2.2 Nanoparticles (NPs)
Polystyrene NPs were used as a model system for all experiments. For the majority of flow cytometry and fluorescence microscopy experiments, 50 nm red-fluorescent (Ex/Em: 527/570 nm) amine-modified (cationic) NPs (AMFR-050NM, Magsphere, Pasadena, CA) and carboxylate-modified (anionic) NPs (CAFR-050NM, Magsphere) were used. For propidium iodide (PI) assays, 50 nm yellow-green-fluorescent (Ex/Em: 488/509 nm) NPs (AMYF-050NM, Magsphere) were used. For LDH release and potassium channel activity assays, 58 nm non-fluorescent (‘dark’) amine-modified NPs (PA02N, Bangs Laboratories, Fishers, IN) were used. To test the effect of NP diameter, additional flow cytometry and PI experiments were carried out using 200 nm amine-modified NPs (A37356, Invitrogen). Dark NPs were chosen over fluorescent ones for assays in which absorbance or emission from the NP would overlap with the signal of interest. The concentration of NPs used in each experiment was calculated using the particle diameter provided by the supplier and expressed as a molarity with each particle treated as a molecule.

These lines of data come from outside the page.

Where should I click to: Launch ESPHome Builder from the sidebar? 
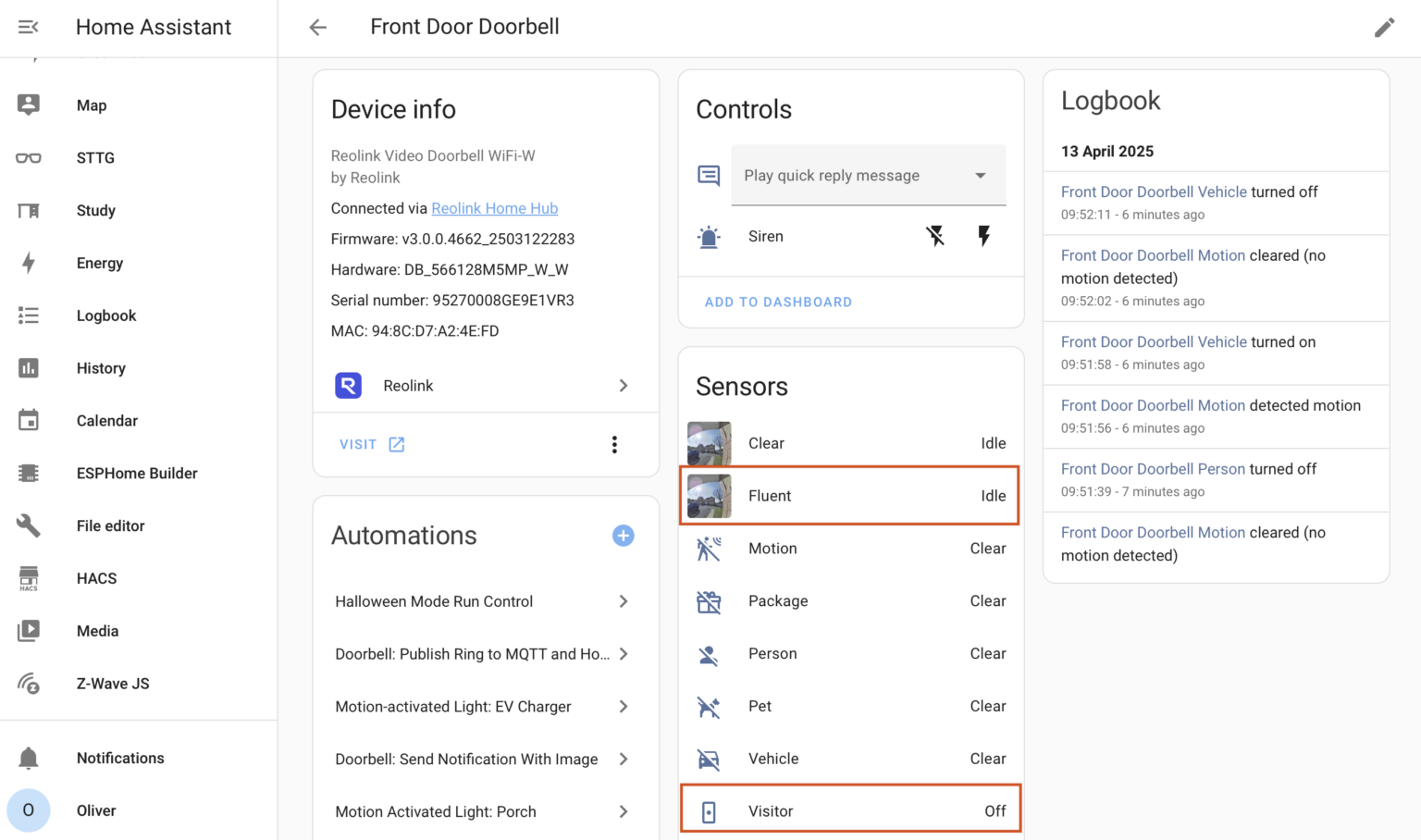[136, 473]
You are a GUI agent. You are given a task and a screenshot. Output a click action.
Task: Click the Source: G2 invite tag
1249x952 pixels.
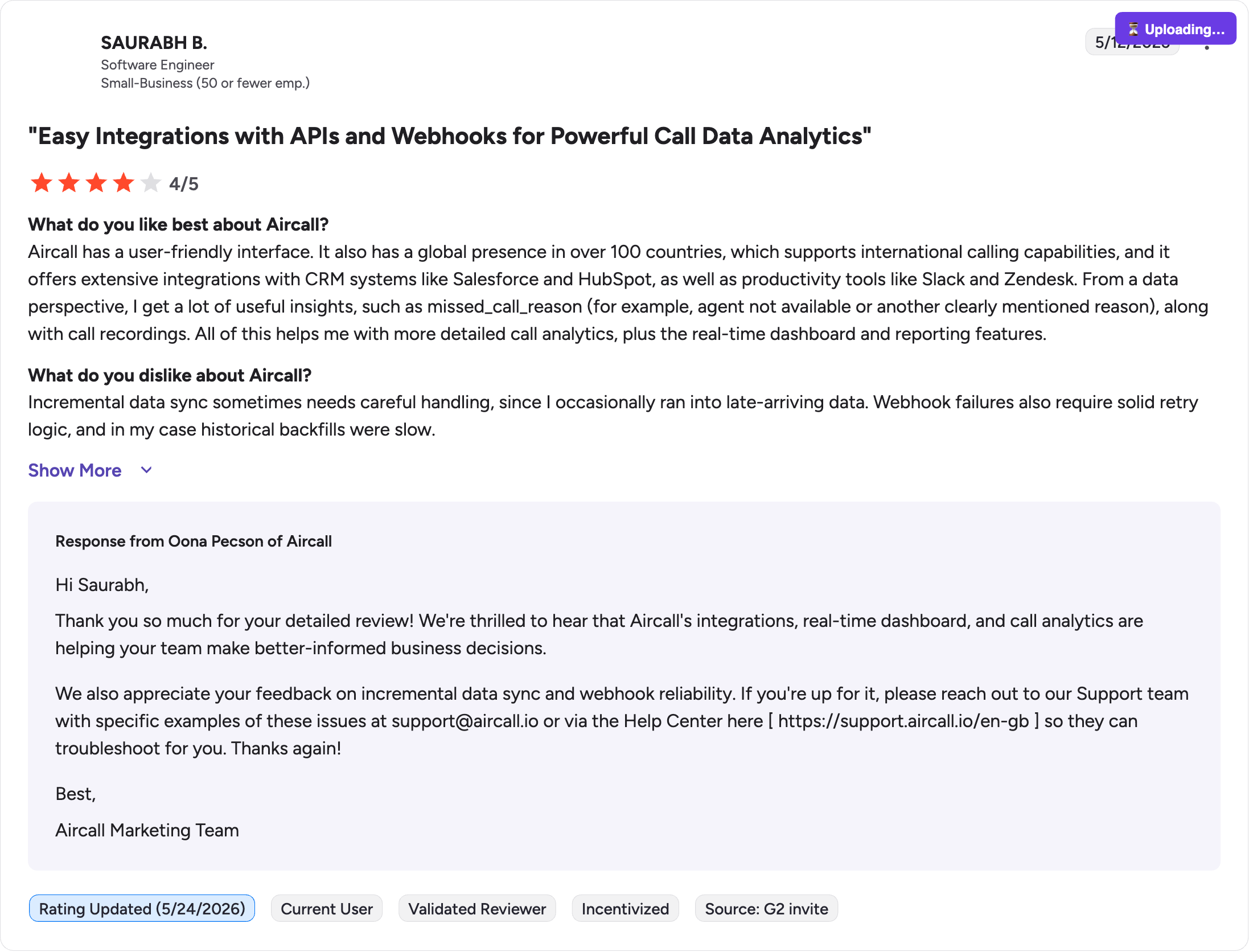click(x=766, y=909)
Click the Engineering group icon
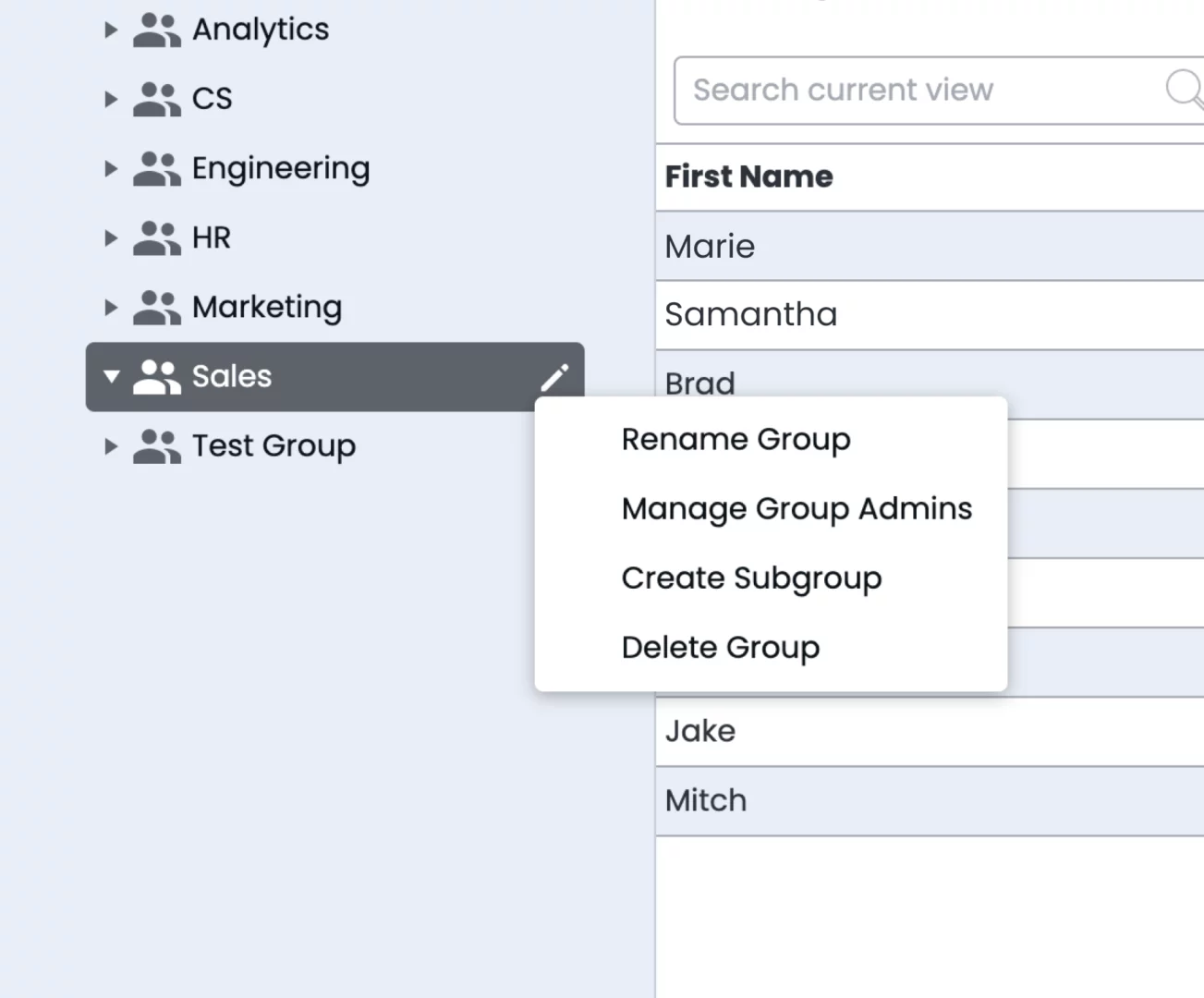Screen dimensions: 1204x998 click(157, 168)
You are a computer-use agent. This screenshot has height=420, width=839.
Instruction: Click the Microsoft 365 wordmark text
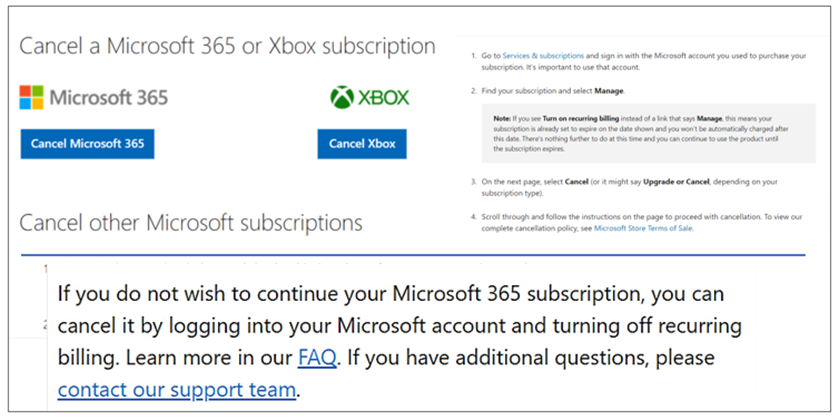[108, 98]
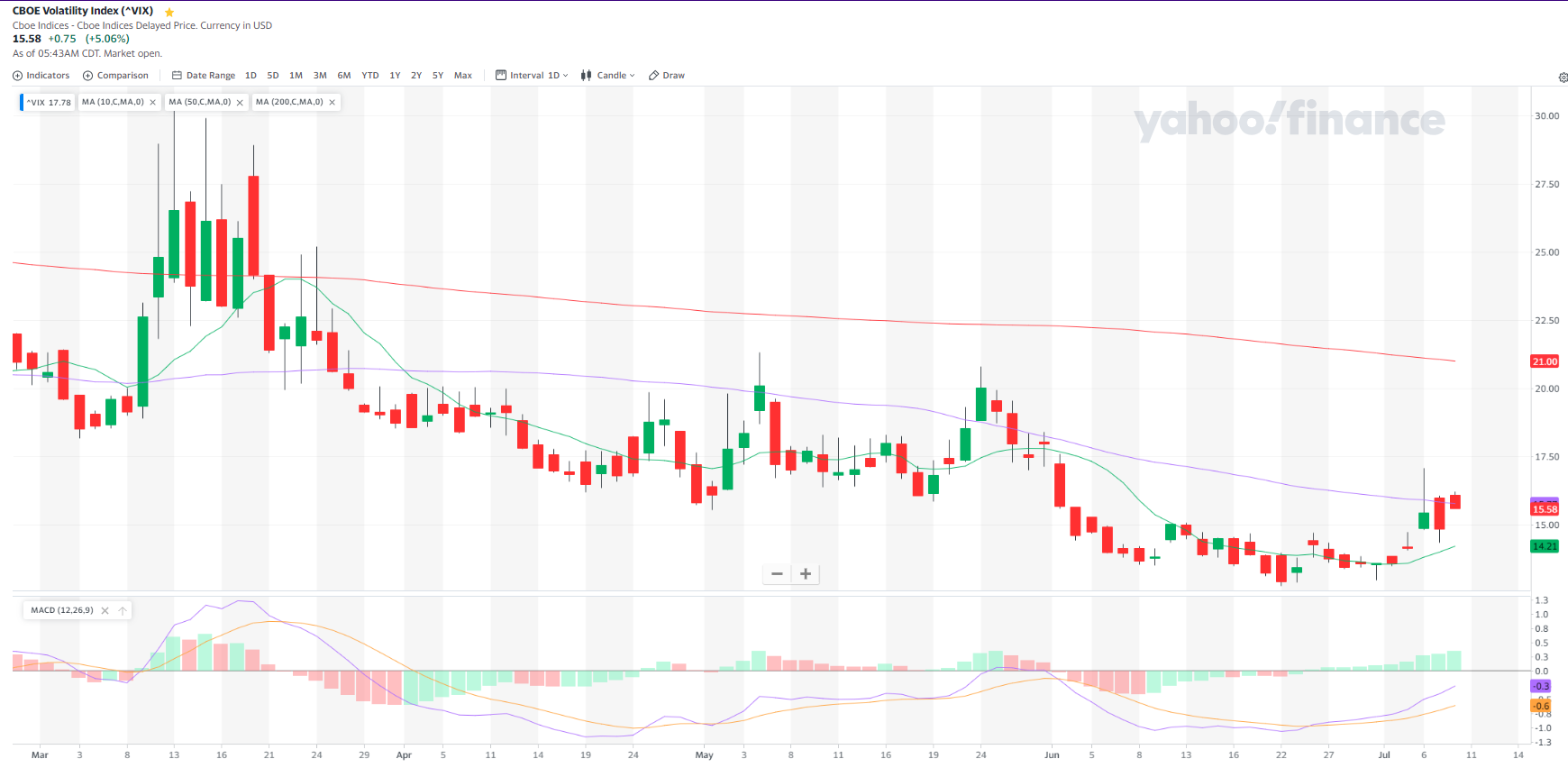
Task: Click the ^VIX 17.78 legend label
Action: point(49,103)
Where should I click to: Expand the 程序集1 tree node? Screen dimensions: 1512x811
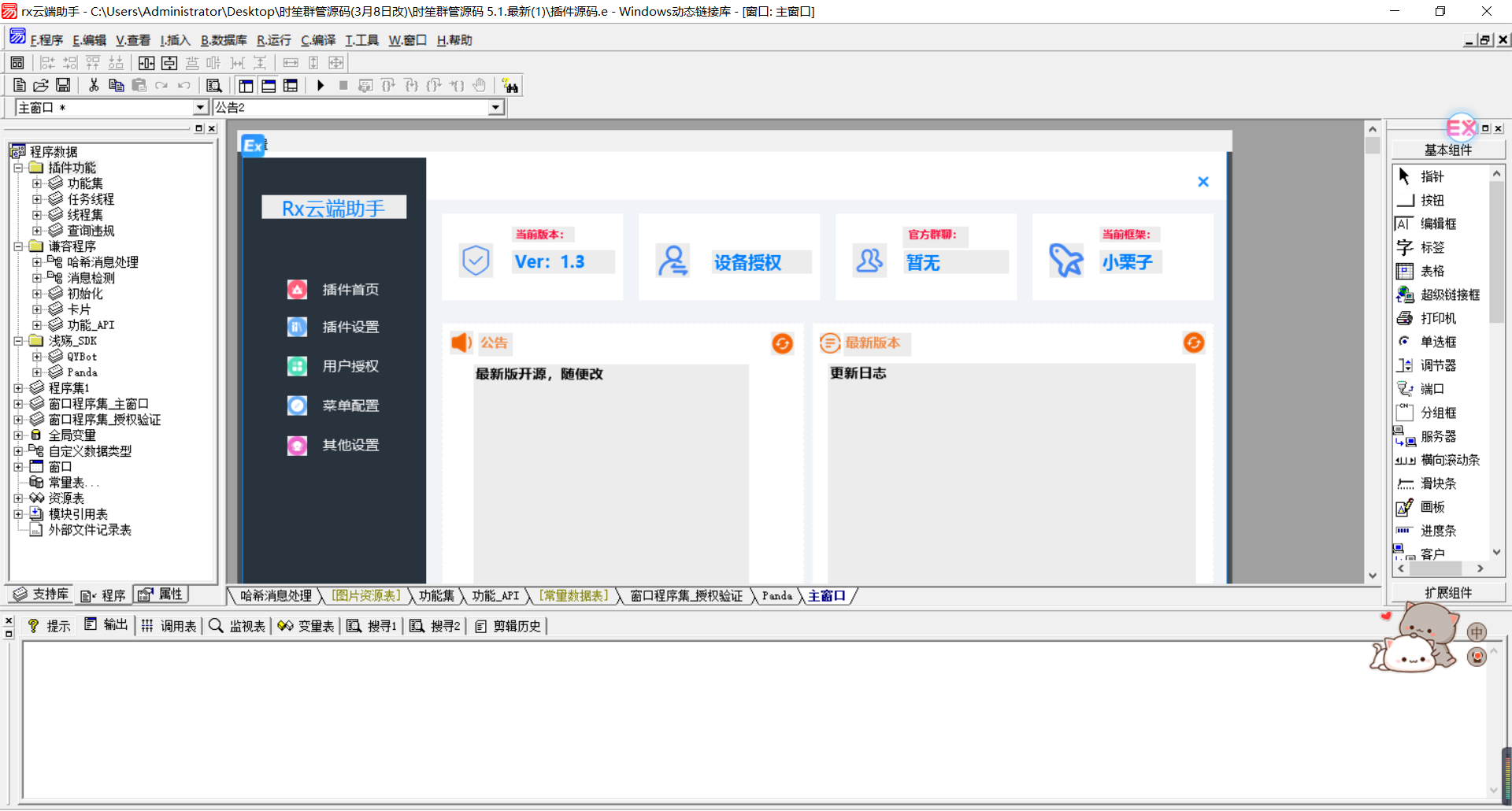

Many of the NPs used in these experiments have a larger hydrodynamic diameter than the value reported by the supplier, which is often obtained by electron microscopy. Throughout the text, we use the value reported by the supplier to denote the NP. The hydrodynamic diameters are listed in the ESI (Table S1†). For example, the 50 nm amine-modified NPs and 200 nm amine-modified NPs used in the depolarization experiments have a hydrodynamic diameter of 60 nm and 270 nm respectively, measured by dynamic light scattering (Nano-ZS, Malvern Instruments, Worcestershire, UK) in water.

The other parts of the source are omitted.